> [Exercise prompt] Reproduce the material below with each "label" replaced by "caption" and everything else unchanged. Leave the pictures out of your answer.

(Records for locating described items)
____________________
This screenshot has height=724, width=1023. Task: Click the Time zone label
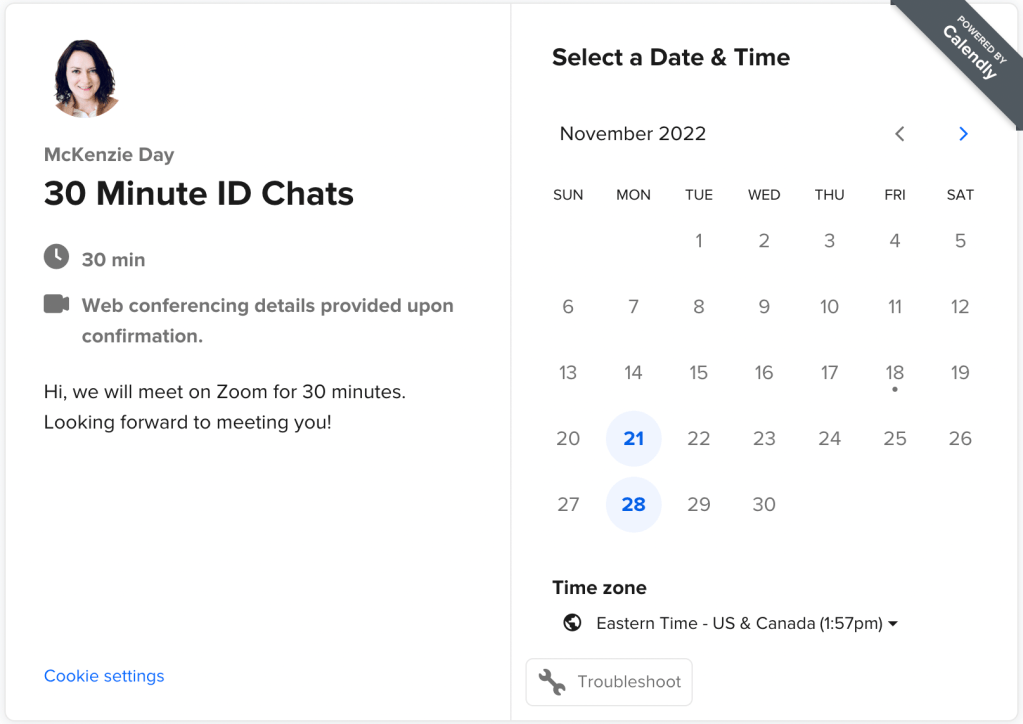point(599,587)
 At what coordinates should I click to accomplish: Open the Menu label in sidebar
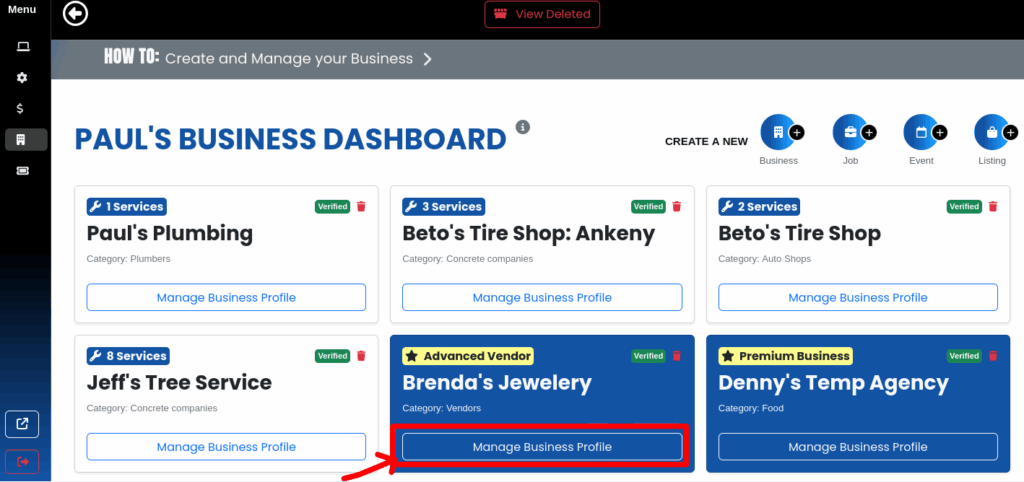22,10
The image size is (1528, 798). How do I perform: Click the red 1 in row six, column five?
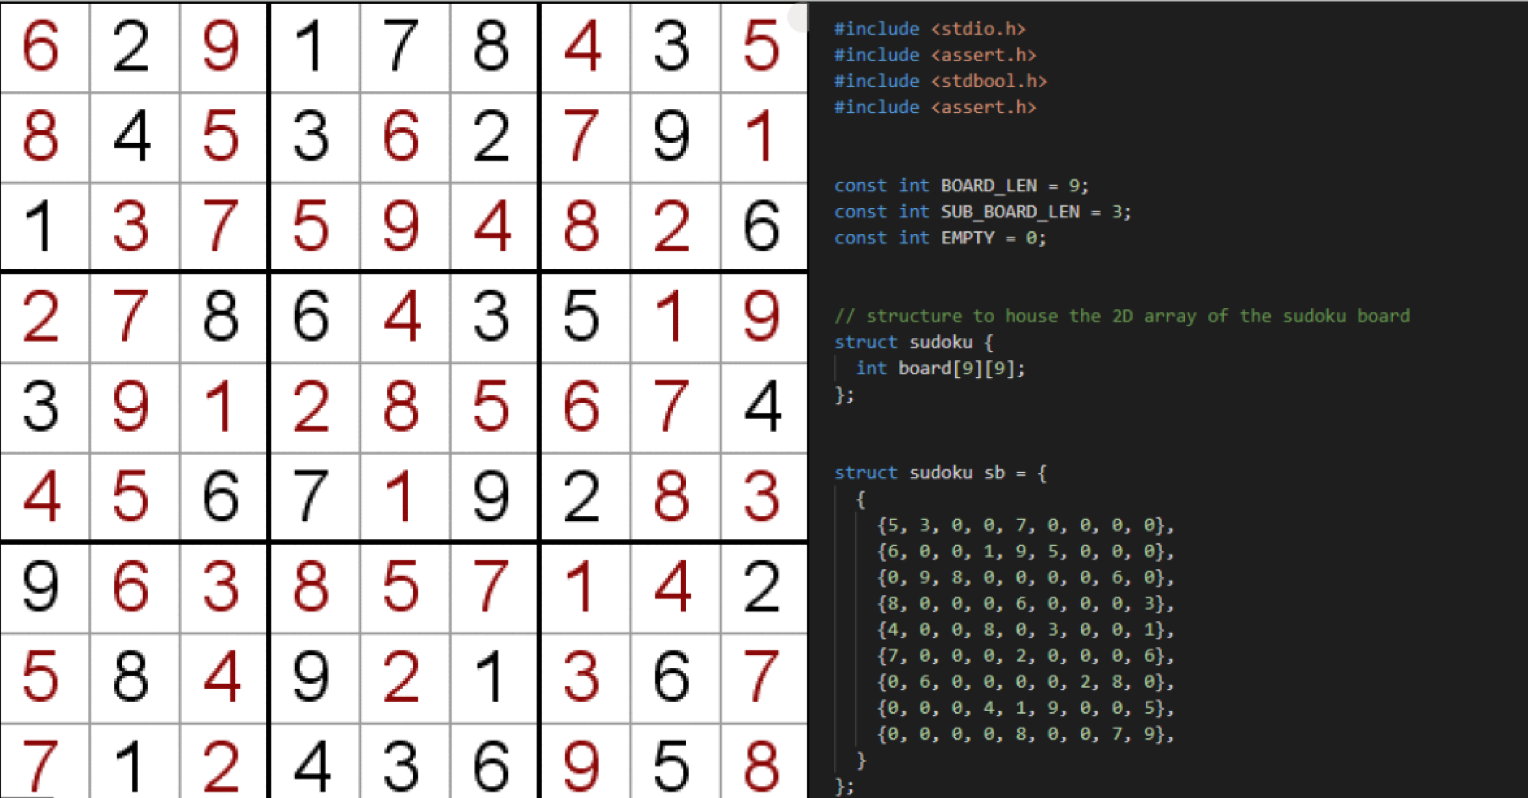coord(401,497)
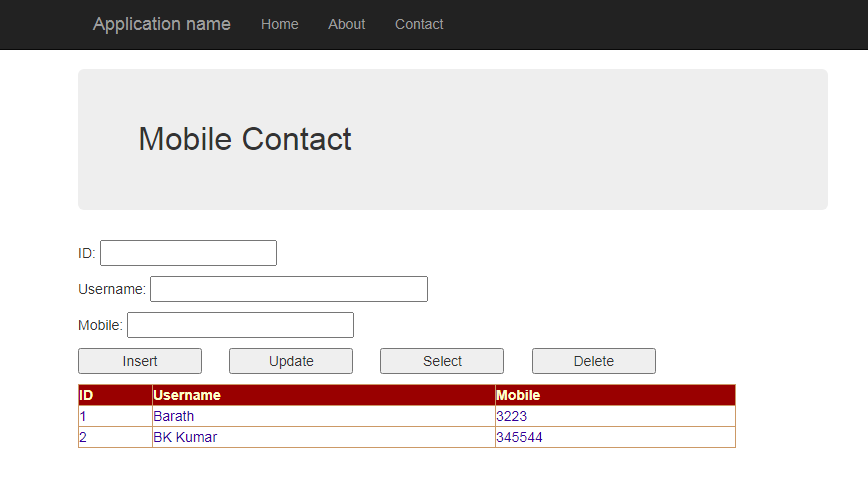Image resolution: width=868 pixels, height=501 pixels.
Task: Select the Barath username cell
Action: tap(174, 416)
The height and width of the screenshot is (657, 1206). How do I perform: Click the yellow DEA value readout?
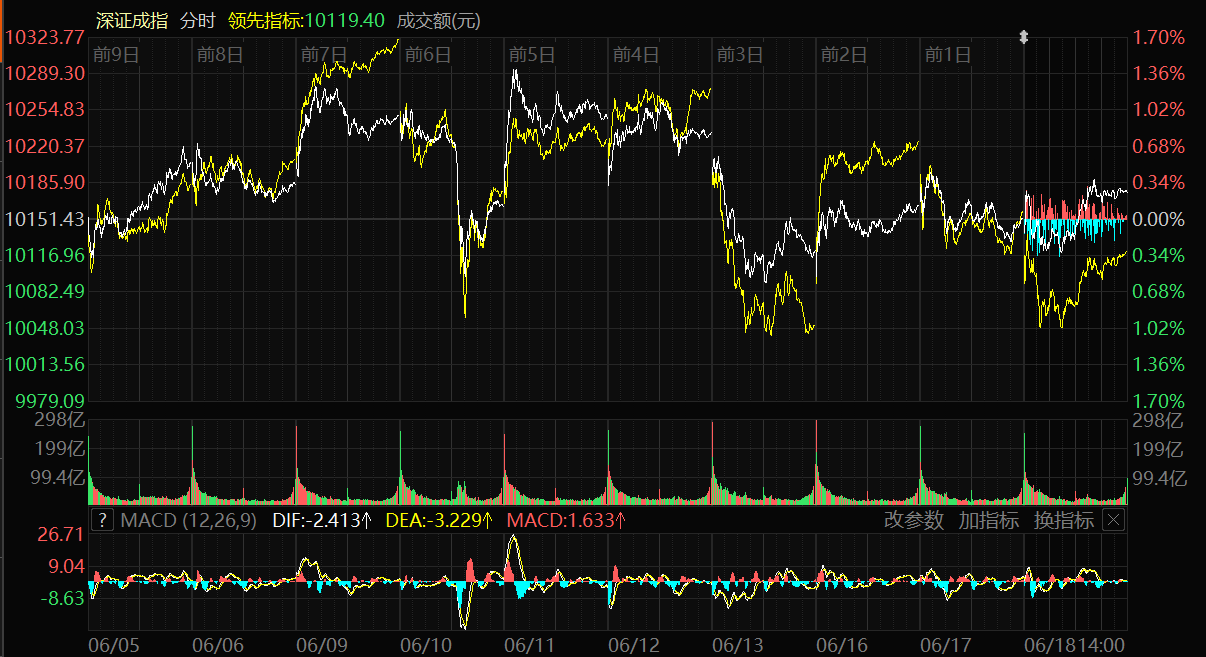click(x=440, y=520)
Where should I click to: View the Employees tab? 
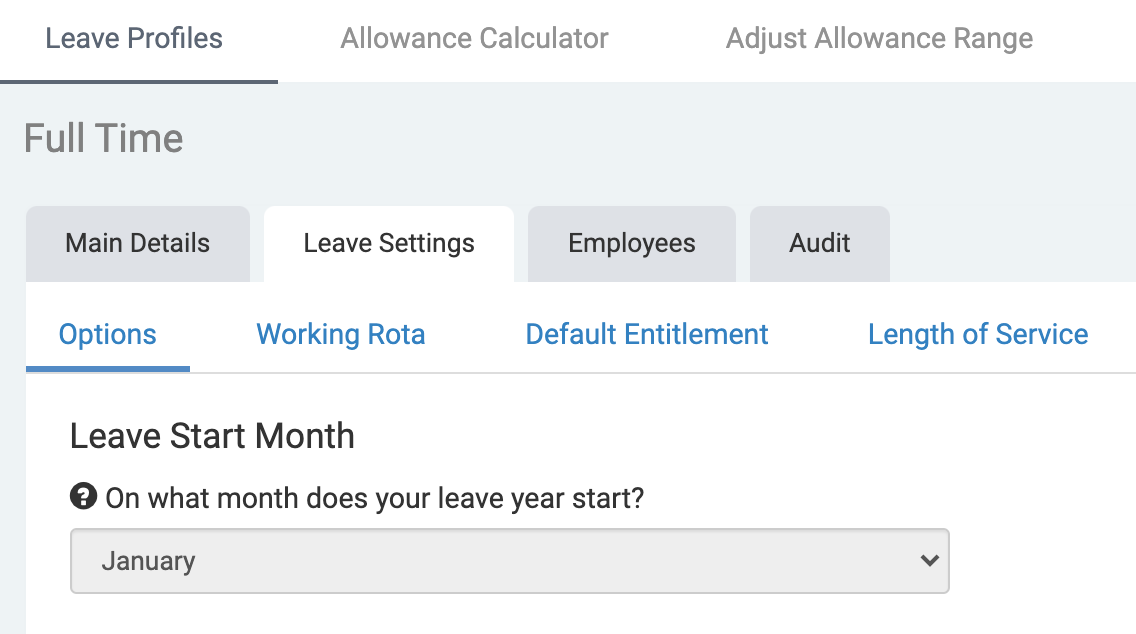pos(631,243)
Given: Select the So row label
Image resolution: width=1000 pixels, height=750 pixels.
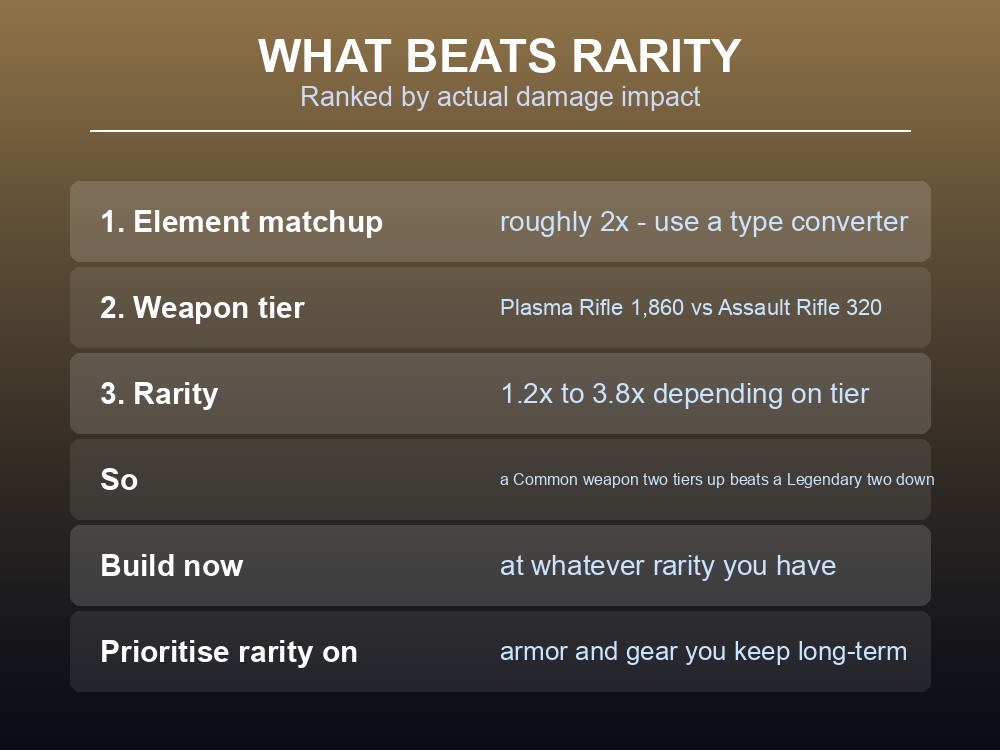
____________________
> [Full answer]
This screenshot has height=724, width=1023. Task: Click the Time zone caption
point(599,587)
 At what coordinates should I click to accomplish: Open the Menu caption in sidebar
22,10
The image size is (1528, 798). How do I perform: Click the red 1 in row six, column five?
coord(401,497)
Image resolution: width=868 pixels, height=501 pixels.
Task: Select the Barath username cell
Action: tap(174, 416)
The height and width of the screenshot is (657, 1206). How do I perform: Click the yellow DEA value readout?
click(x=440, y=520)
Where should I click to: View the Employees tab? 
pos(631,243)
Given: Select the So row caption
Image resolution: width=1000 pixels, height=750 pixels.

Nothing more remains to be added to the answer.